Roger A. Mailloux v. Daniel R. Kiley

436 F.2d 565 | 1st Cir. | 1971

436 F.2d 565

Roger A. MAILLOUX, Plaintiff, Appellee,
v.
Daniel R. KILEY et al., Defendants, Appellants.

No. 7815.

United States Court of Appeals, First Circuit.

January 14, 1971.

Kevin M. Keating, Boston, Mass., Charlotte Anne Perretta, Michael J. Batal, Sr., Lawrence, Mass., and Crane, Inker & Oteri, Boston, Mass., on motion for appellants.

John H. Henn and Daniel D. Levenson, Boston, Mass., in opposition to motion for appellee.

Before ALDRICH, Chief Judge, McENTEE and COFFIN, Circuit Judges.

PER CURIAM.

1

In this school teacher discharge case, we are requested to intervene by way of a stay pending appeal in a delicate, as well as difficult, area.
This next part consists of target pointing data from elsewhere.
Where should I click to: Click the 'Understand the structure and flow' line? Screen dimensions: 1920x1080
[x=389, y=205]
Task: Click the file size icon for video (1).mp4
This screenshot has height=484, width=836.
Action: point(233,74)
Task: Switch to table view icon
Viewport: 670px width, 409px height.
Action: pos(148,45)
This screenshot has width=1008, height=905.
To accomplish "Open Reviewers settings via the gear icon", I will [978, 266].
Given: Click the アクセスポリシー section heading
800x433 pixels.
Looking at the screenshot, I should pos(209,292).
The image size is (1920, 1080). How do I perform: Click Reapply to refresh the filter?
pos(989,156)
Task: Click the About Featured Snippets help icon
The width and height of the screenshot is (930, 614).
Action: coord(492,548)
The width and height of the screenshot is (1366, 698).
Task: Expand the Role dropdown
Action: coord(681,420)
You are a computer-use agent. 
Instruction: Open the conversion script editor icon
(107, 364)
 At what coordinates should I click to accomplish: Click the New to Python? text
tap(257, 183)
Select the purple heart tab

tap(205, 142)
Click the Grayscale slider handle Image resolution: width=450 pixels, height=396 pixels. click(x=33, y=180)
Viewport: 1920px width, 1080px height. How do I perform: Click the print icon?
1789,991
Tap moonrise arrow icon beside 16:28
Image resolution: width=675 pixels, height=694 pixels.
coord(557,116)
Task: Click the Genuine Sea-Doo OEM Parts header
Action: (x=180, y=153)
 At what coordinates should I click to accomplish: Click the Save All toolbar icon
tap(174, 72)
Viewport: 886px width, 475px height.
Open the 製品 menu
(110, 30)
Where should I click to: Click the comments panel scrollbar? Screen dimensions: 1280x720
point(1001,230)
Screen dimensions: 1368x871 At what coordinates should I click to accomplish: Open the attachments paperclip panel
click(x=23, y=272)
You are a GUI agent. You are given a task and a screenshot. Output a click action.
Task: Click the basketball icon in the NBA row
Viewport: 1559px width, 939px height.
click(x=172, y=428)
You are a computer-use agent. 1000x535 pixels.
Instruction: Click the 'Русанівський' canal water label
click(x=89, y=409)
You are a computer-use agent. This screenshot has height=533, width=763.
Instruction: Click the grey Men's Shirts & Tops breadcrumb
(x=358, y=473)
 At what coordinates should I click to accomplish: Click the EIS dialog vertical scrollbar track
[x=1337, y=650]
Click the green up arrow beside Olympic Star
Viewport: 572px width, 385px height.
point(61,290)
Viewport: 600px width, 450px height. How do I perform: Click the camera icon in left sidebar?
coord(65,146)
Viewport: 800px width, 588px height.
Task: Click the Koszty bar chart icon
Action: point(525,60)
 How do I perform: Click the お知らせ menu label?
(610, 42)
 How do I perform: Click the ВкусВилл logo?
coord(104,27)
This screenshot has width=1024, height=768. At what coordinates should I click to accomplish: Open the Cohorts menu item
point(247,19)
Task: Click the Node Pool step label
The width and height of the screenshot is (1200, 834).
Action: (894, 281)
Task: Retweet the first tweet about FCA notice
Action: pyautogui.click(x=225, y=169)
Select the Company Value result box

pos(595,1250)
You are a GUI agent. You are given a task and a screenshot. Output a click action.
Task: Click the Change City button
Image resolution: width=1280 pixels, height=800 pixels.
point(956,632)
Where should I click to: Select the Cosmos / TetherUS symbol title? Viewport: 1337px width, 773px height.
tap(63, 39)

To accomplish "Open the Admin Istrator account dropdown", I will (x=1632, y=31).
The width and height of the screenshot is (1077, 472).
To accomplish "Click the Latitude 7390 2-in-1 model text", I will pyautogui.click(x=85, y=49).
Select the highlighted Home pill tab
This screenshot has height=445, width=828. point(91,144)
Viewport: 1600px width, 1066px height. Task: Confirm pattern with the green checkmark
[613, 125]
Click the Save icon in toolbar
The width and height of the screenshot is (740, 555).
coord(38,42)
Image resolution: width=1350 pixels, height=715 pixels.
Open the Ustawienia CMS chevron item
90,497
The court in no way regrets its decision in Keefe v. Geanakos, 1 Cir., 1969, 418 F.2d 359, but it did not intend thereby to do away with what, to use an old-fashioned term, are considered the proprieties, or to give carte blanche in the name of academic freedom to conduct which can reasonably be deemed both offensive and unnecessary to the accomplishment of educational objectives. Cf. Close v. Lederle, 1 Cir., 1970, 424 F.2d 988, cert. denied, 400 U.S. 903, 91 S.Ct. 141, 27 L.Ed.2d 140. Here, particularly, such questions are matters of degree involving judgment on such factors as the age and sophistication of students, relevance of the educational purpose, and context and manner of presentation.

2

Passing the aspect of the present students being a year younger, in spite of similarities we see possible differences between an English teacher discussing the content and meaning of a serious piece of writing, and engaging in a discussion of social mores in the use of language with a chalking of a socially taboo word on the blackboard. We cannot presently pass upon the district court's assumption that every adolescent girl knows the word in question, or the complementary one that she needs to know, or to have the word used in class. We do suggest that the fact that there was no regulation proscribing the use of particular language does not alone compel a conclusion that due process was violated. Finally, we say that the court does not intend to referee every debatable dispute between school teachers and their employers simply because academic freedom may arguably be involved. We will not superimpose our judgment on the school authorities unless, in a constitutional area, we consider their decision plainly wrong.

3

We find ourselves in something of a dilemma. Whichever way we rule with regard to a stay of the district court's preliminary injunction ordering the school committee to return the teacher to work pending trial, might be interpreted as an indication that the prevailing party had, in our opinion, a high probability of ultimate success when all the evidence has been received. We are not prepared at this point to say this as to either party. However, there is a burden on appellant to show an abuse of the district court's discretion on the record before it. On this basis we will not stay the preliminary injunction pending appeal. Correspondingly, we see no useful purpose to be served by processing an appeal on this single issue. The appeal is dismissed without prejudice, and the district court is instructed to proceed promptly with a trial on the merits. In the meantime the preliminary injunction will remain in effect, unless the district court otherwise orders. It is a condition of this injunction that plaintiff will not meanwhile engage in any similar conduct.